*PROBLEM TO SOLVE*:
A verbatim repeat of the records beneath this line is needed.
---- DATA TO PROCESS
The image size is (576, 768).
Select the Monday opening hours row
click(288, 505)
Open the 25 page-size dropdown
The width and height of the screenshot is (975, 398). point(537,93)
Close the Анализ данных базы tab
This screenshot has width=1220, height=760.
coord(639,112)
--------
*ANSWER TO THIS TASK*:
The image size is (576, 768).
Select the Monday opening hours row
click(288, 505)
Open the 25 page-size dropdown
The width and height of the screenshot is (975, 398). point(537,93)
Close the Анализ данных базы tab
This screenshot has width=1220, height=760.
coord(639,112)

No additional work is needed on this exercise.